Clément Delangue, CEO of the open source platform Hugging Face, sounds the alarm in a French podcast. According to Delangue, China is quickly gaining the leading position in the AI ​​world. Chinese research institutes, as well as commercial companies like Alibaba, have proven that they can develop excellent models that are on a par with what comes off the production lines of their American counterparts.

Hugging Face has a front row seat to the rise of Chinese AI models. Due to US trade restrictions, Chinese users have no access to the technology of OpenAI and Co. However, in the open source world everyone is welcome. The fact that they are able to build complex models despite difficult access to chips shows even more how well China can pull itself together.

Made in China

The Chinese models are not free from political censorship. Users noted that there are certain thorny issues that the models consistently avoid. For example, the DeepSeek model does not address the Tiananmen Square events in 1989, a sensitive and, above all, forbidden topic of conversation in China.

This isn’t because the model doesn’t know anything about history: you can have it create a historical overview of the 1980s, but the model freezes as soon as Tiananmen Square is mentioned.
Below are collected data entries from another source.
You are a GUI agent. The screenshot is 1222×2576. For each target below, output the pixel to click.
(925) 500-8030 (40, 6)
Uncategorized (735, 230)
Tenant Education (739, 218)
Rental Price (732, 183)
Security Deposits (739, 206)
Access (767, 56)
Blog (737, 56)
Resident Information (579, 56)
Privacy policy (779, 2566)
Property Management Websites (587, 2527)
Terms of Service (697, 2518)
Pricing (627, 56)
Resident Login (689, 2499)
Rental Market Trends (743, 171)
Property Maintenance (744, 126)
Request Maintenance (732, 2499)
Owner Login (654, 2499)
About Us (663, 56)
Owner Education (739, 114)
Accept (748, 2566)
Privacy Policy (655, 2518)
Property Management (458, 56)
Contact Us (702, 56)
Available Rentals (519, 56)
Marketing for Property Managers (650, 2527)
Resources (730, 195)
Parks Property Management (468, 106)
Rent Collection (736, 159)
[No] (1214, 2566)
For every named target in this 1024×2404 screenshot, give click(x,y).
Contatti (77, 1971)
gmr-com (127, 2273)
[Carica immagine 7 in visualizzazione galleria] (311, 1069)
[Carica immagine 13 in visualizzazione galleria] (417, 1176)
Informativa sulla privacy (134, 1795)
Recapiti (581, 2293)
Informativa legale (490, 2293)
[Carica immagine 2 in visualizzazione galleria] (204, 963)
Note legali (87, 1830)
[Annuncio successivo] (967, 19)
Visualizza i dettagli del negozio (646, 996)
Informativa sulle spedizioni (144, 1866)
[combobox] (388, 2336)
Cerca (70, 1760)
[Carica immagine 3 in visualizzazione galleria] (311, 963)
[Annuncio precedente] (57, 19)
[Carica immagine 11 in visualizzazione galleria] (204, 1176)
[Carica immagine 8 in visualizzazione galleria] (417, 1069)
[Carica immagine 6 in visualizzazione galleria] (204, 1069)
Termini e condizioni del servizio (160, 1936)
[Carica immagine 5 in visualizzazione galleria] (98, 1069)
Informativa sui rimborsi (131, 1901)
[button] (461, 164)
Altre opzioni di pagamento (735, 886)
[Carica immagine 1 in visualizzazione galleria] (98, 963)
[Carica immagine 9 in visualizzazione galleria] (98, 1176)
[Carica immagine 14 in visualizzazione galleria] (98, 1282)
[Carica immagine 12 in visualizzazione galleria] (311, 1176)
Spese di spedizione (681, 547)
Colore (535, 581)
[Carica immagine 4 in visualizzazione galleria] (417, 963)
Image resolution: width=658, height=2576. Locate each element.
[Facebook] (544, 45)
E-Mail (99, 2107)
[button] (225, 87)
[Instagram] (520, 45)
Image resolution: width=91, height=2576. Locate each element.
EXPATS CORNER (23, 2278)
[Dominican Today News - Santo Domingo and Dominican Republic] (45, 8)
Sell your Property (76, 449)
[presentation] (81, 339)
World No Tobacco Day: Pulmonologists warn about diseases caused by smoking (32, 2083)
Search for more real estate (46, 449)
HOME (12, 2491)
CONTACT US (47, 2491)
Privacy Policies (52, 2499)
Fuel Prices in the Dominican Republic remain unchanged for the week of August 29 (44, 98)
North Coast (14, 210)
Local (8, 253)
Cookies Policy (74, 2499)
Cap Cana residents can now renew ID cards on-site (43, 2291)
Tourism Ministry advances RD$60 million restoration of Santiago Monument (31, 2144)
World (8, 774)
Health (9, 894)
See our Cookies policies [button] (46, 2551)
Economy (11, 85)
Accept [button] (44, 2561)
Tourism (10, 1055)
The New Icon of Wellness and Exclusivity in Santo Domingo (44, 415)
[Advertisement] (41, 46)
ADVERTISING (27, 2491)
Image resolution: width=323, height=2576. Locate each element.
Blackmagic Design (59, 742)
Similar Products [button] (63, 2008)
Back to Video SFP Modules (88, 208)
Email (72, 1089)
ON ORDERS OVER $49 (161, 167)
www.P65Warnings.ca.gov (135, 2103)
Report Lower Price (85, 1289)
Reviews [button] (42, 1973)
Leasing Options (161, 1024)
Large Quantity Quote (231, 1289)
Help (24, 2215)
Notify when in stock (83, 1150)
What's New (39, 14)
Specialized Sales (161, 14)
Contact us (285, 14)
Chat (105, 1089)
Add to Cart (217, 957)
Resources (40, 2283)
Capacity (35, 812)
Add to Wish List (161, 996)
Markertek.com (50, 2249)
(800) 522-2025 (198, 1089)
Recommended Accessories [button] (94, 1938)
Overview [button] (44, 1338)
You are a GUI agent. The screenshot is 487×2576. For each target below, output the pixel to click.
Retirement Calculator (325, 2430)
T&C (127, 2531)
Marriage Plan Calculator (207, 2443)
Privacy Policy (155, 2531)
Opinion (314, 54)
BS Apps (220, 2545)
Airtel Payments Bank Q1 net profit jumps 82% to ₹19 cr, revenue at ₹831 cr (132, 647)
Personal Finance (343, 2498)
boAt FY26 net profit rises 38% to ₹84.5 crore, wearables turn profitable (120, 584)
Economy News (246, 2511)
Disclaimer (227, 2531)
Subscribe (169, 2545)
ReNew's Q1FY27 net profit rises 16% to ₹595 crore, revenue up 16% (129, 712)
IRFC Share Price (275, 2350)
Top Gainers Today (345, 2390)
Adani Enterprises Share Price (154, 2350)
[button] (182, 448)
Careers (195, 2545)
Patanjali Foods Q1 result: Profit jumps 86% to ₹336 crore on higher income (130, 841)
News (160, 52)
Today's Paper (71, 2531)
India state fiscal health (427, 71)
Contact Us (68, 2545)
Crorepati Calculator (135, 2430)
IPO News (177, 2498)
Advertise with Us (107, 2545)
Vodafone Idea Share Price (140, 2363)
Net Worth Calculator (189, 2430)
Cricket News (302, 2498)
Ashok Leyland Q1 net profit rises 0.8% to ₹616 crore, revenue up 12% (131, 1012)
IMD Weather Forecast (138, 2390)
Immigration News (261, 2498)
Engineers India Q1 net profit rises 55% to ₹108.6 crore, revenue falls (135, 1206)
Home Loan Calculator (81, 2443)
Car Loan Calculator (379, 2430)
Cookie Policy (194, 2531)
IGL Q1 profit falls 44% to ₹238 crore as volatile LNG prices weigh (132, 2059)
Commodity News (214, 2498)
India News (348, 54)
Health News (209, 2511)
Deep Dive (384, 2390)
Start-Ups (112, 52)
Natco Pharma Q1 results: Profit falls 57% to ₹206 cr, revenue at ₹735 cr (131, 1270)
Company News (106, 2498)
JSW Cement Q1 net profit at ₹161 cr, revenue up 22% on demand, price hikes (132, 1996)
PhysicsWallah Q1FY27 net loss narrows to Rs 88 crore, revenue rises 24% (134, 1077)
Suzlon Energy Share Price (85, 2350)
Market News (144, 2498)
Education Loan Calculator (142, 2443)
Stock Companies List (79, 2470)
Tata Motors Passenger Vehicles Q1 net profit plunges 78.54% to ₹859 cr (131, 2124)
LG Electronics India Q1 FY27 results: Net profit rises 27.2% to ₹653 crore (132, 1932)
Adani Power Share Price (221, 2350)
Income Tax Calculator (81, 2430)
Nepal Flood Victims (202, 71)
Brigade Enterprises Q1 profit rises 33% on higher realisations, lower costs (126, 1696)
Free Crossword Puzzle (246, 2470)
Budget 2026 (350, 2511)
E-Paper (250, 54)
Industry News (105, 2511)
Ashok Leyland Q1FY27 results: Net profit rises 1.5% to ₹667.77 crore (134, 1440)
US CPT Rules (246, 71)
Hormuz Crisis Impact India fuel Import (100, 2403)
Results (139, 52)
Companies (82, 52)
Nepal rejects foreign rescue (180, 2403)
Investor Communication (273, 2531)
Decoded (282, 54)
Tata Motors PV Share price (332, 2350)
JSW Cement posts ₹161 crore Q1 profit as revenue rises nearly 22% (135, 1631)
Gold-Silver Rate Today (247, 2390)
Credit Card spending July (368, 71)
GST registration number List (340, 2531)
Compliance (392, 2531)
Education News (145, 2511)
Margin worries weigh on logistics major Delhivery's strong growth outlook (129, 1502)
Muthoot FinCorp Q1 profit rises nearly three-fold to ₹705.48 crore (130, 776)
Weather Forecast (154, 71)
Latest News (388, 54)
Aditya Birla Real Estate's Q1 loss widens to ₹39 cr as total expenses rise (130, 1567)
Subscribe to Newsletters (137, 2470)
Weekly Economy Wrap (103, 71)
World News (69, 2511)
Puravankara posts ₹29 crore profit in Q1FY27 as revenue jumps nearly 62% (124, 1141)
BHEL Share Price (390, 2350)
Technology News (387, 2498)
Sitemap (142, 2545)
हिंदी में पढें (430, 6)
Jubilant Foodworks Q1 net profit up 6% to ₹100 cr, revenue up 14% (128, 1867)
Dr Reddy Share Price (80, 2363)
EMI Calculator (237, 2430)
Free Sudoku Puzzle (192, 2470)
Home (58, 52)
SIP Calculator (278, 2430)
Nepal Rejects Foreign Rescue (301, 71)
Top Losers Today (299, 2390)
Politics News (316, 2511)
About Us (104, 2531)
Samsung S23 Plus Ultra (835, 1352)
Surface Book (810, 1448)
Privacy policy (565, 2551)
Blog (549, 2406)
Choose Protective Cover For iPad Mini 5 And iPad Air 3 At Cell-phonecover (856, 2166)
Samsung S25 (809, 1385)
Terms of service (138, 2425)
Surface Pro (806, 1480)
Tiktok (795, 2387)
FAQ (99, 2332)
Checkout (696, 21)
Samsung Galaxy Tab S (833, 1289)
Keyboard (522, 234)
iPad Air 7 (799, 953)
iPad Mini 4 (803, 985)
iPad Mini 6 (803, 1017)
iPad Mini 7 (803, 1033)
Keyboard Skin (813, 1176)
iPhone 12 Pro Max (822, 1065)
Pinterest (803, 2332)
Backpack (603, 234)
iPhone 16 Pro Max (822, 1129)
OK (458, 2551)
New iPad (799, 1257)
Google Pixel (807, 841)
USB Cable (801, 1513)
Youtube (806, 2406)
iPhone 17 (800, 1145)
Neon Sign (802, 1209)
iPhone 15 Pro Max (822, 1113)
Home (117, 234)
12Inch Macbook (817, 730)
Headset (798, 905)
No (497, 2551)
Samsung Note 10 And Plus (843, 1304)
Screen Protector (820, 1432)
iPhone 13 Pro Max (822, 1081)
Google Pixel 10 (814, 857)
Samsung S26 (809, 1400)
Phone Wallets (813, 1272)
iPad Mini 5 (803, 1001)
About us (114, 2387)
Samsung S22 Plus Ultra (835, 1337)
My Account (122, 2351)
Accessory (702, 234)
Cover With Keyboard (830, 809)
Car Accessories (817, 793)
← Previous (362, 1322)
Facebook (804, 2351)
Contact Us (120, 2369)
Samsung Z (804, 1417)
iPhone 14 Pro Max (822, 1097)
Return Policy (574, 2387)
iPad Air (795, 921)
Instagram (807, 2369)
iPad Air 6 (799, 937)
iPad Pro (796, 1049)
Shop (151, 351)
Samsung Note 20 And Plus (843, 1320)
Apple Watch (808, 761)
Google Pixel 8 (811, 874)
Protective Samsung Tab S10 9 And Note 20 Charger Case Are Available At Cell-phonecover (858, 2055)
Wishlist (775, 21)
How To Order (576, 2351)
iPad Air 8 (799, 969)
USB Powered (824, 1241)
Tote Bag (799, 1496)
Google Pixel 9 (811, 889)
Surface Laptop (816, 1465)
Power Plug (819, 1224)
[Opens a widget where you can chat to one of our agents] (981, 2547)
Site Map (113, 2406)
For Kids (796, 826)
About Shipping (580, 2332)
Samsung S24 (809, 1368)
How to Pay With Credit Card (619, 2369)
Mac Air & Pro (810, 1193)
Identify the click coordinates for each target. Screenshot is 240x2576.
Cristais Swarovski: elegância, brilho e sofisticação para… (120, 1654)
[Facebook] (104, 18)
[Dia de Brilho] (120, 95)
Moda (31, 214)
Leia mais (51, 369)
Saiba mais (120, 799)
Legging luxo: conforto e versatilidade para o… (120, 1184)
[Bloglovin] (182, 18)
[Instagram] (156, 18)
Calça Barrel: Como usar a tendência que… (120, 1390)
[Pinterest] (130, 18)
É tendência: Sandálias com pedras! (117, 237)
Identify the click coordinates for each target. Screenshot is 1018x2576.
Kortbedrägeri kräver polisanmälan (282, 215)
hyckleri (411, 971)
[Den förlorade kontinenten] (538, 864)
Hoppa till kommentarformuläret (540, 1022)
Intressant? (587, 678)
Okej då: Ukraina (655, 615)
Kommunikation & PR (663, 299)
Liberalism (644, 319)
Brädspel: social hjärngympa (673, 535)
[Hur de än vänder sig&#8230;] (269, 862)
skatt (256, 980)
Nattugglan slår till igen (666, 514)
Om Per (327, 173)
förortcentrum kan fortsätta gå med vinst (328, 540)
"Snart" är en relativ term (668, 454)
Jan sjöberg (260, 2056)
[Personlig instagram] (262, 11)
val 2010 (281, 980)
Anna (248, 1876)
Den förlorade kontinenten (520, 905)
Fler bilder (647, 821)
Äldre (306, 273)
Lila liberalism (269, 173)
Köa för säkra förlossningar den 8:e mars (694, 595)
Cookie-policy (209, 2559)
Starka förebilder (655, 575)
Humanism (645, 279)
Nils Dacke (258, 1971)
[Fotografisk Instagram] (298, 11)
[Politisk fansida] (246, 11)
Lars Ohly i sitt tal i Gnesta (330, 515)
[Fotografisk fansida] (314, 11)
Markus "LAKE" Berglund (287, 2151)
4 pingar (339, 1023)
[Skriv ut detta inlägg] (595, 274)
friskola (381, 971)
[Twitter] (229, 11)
The models have very strong opinions on other political issues, such as whether Taiwan is part of China.

This is laughed at on social media, but there are risks if developers build applications based on Chinese models, warns Delangue. “If China becomes by far the strongest country in AI, it will be able to spread certain cultural aspects that the Western world may not want to spread.”

Above all, Delangue wants to prevent AI from being drawn into the geopolitical context. “It is important that AI is distributed across all countries – that there are not one or two countries that are much stronger than the others.